▶ **Short task**
Transcribe everything in the listing below from the line containing "239) in the screenshot?" down to the line containing "center [830, 239].", both included, keeping every character unchanged.

Data on locating visible targets:
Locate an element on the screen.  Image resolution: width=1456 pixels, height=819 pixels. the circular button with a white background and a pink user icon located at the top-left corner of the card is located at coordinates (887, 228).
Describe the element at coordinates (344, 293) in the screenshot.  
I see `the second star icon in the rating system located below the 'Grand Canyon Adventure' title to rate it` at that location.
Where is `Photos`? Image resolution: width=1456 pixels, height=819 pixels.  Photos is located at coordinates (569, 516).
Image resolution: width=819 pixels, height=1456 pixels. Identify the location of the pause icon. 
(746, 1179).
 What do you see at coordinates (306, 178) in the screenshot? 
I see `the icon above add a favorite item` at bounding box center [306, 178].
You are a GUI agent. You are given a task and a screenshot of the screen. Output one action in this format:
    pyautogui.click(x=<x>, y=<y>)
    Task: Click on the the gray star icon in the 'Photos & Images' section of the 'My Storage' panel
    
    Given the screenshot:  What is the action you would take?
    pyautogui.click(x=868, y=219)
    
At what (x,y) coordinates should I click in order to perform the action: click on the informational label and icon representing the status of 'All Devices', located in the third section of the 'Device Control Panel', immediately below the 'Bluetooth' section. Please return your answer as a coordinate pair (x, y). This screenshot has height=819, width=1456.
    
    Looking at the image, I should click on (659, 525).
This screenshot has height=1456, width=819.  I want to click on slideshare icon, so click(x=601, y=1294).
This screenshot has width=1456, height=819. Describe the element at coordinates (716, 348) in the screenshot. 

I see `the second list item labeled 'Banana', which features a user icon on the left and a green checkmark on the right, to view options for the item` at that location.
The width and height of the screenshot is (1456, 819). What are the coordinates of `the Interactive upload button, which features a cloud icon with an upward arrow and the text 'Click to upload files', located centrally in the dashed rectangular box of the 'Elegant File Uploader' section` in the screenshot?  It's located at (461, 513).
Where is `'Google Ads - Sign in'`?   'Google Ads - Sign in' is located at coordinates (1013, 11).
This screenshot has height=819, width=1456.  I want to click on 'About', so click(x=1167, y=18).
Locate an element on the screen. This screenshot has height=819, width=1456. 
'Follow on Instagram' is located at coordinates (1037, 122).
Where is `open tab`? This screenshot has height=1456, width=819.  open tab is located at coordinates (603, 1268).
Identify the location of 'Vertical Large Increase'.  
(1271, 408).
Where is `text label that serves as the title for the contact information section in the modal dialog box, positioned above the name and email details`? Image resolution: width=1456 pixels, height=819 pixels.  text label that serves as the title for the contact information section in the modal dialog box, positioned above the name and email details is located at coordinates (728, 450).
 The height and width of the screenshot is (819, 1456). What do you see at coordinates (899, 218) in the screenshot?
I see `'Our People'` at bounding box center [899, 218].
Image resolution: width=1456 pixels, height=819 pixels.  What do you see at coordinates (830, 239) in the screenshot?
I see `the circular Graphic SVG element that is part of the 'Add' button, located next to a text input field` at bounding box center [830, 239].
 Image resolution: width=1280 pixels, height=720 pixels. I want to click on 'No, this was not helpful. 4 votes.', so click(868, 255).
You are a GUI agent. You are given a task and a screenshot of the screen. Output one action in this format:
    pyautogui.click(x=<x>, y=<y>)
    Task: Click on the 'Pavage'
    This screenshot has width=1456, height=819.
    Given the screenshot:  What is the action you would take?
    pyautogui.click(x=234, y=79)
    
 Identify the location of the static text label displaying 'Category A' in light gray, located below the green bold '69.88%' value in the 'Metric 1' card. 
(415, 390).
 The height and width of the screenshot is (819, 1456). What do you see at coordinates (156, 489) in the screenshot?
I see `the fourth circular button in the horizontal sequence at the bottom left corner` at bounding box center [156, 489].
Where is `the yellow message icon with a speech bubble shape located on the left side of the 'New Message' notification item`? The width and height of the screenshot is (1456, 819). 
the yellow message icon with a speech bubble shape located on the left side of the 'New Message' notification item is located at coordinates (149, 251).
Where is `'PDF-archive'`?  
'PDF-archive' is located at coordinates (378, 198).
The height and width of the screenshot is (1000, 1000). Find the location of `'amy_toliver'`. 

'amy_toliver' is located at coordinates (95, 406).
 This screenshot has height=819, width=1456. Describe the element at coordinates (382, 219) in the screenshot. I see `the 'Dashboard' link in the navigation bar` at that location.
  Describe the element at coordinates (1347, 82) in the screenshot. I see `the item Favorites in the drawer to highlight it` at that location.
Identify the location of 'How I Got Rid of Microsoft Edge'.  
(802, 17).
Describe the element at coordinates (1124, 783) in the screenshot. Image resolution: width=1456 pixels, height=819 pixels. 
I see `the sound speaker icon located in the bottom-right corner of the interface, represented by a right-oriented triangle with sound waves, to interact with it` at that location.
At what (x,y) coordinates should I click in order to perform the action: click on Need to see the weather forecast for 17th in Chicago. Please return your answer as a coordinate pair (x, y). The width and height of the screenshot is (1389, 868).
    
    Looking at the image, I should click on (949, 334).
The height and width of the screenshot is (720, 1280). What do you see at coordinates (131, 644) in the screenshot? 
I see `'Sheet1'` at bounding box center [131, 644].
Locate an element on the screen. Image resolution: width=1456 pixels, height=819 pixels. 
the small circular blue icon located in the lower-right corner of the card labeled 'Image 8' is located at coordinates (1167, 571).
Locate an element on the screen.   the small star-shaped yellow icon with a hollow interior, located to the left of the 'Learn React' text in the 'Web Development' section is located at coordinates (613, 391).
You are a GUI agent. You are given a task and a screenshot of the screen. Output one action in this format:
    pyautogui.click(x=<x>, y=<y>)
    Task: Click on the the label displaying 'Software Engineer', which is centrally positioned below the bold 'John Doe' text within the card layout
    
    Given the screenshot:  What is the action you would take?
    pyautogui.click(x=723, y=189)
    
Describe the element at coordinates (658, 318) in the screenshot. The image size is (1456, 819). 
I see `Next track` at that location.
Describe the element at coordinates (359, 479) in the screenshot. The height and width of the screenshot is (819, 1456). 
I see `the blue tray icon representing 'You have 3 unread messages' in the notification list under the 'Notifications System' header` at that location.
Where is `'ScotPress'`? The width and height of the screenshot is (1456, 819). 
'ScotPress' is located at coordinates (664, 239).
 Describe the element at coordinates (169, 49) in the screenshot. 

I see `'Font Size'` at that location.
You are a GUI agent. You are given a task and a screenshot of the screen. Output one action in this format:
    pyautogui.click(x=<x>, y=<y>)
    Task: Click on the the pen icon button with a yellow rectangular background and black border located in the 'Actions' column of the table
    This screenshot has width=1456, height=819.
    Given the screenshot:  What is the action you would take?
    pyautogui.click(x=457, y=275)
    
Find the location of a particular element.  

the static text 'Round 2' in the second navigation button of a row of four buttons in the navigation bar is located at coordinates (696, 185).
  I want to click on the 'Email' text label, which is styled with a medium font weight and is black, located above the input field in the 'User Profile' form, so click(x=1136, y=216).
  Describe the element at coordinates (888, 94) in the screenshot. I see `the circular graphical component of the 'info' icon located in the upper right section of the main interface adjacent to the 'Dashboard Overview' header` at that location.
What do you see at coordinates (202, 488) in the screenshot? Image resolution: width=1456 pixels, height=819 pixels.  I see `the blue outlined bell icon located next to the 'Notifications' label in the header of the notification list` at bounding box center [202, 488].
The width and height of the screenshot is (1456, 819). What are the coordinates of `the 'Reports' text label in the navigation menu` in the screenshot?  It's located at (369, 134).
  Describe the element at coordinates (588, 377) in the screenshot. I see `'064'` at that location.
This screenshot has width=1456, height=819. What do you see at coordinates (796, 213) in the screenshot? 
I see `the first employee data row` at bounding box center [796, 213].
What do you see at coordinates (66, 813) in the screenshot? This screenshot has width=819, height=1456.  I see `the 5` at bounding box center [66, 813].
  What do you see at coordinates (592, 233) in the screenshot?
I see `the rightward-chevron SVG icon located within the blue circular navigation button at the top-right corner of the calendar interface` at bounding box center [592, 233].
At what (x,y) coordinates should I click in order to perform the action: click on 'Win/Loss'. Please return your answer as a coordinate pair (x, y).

▶ **Task result**
Image resolution: width=1456 pixels, height=819 pixels.  What do you see at coordinates (830, 239) in the screenshot?
I see `the circular Graphic SVG element that is part of the 'Add' button, located next to a text input field` at bounding box center [830, 239].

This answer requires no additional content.